=== Texto apresentado ===

No artigo 216 da Constituição Federal de 1988 está prevista a proteção de tudo aquilo que remete à memória dos povos, etnias e de elementos que contribuíram para a formação da sociedade brasileira. A região sul do Brasil, no entanto, sofreu por diversas épocas um apagamento da contribuição dos negros em sua história. Tendo essa problemática em vista, está em desenvolvimento na UFSM um projeto que objetiva levar para a população o conhecimento sobre a importância das comunidades negras para o desenvolvimento da região.
O projeto chamado DNÁfrica, coordenado pelo professor José Luiz de Moura Filho, do Departamento de Direito da UFSM, começou em 2022 e busca criar um espaço de memória e referência à ancestralidade negra, através da constituição de um acervo e de um banco de dados com DNA dos afrodescendentes, gerando conhecimento sobre as origens dos povos no continente africano e educação patrimonial.
A iniciativa objetiva, assim, construir narrativas sobre a diáspora africana, pela voz de pretos e pardos, silenciada em meio a imigrantes europeus. O professor responsável explica ainda que “ao promover estudos e debates para aumentar a visibilidade do povo negro na região, o DNÁfrica vai em busca do patrimônio genético, pois, a partir dele, é possível contar uma história”, afirma José Luiz.
Construção de Memória
O professor José Luiz conta que desde 2008 possui projetos relacionados aos quilombos, e uma das reivindicações dos moradores destas comunidades é saber suas origens. Com isso, surgiu a ideia de criar um espaço físico e virtual de memória e referência para a ancestralidade negra, através de um acervo documental, de fotos, objetos, vídeos e de um banco de dados do material genético de pessoas que moram nos quilombos. Inicialmente, o projeto se fixa no Espaço Multidisciplinar de Extensão da UFSM de Silveira Martins e, no futuro, a ideia é se tornar itinerante, indo em cada uma das comunidades.

=== Material extraído ===

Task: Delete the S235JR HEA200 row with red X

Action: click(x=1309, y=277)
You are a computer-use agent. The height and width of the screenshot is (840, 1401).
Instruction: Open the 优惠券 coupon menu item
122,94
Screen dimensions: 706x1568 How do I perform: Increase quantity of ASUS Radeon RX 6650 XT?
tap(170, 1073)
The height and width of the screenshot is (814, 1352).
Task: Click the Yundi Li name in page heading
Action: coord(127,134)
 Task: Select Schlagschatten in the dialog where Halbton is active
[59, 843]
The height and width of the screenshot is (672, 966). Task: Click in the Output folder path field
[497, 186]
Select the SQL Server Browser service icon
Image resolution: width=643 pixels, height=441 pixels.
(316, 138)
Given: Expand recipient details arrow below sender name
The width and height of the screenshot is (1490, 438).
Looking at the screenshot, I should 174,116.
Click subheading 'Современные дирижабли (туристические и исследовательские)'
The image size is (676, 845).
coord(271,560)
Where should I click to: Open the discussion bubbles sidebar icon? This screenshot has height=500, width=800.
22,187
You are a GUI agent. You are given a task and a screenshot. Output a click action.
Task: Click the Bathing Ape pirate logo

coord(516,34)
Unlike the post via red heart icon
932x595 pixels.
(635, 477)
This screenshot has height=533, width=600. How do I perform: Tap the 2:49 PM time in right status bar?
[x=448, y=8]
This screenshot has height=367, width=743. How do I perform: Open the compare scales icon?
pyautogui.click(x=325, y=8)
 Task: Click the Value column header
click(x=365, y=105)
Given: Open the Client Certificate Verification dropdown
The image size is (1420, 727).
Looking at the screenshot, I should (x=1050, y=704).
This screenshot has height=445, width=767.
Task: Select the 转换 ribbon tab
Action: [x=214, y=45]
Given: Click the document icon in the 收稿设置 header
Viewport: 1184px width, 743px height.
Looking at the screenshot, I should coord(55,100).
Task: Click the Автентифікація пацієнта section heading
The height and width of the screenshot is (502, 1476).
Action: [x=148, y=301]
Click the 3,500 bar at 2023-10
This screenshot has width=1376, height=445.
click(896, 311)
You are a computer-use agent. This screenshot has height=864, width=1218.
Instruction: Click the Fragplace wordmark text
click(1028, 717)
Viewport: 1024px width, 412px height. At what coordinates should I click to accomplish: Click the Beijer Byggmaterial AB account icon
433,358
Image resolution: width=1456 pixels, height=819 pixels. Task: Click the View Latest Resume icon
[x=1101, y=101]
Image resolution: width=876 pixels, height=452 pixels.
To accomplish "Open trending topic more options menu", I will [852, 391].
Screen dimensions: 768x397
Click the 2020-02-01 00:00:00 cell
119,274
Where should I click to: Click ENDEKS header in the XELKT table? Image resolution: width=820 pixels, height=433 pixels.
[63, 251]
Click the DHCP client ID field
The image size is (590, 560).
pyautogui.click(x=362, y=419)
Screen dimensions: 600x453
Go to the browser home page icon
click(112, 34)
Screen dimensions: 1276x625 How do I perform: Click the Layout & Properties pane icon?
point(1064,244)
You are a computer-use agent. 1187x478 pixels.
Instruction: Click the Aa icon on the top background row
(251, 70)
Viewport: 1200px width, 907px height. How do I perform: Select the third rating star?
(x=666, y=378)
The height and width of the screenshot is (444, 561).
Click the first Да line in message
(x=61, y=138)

===

> **Item da tarefa**
Transcreva literalmente o trecho do texto apresentado que vai de "A iniciativa objetiva, assim, construir" até "afirma José Luiz.". Não é preciso consultar os dados.

> **Sua resposta**
A iniciativa objetiva, assim, construir narrativas sobre a diáspora africana, pela voz de pretos e pardos, silenciada em meio a imigrantes europeus. O professor responsável explica ainda que “ao promover estudos e debates para aumentar a visibilidade do povo negro na região, o DNÁfrica vai em busca do patrimônio genético, pois, a partir dele, é possível contar uma história”, afirma José Luiz.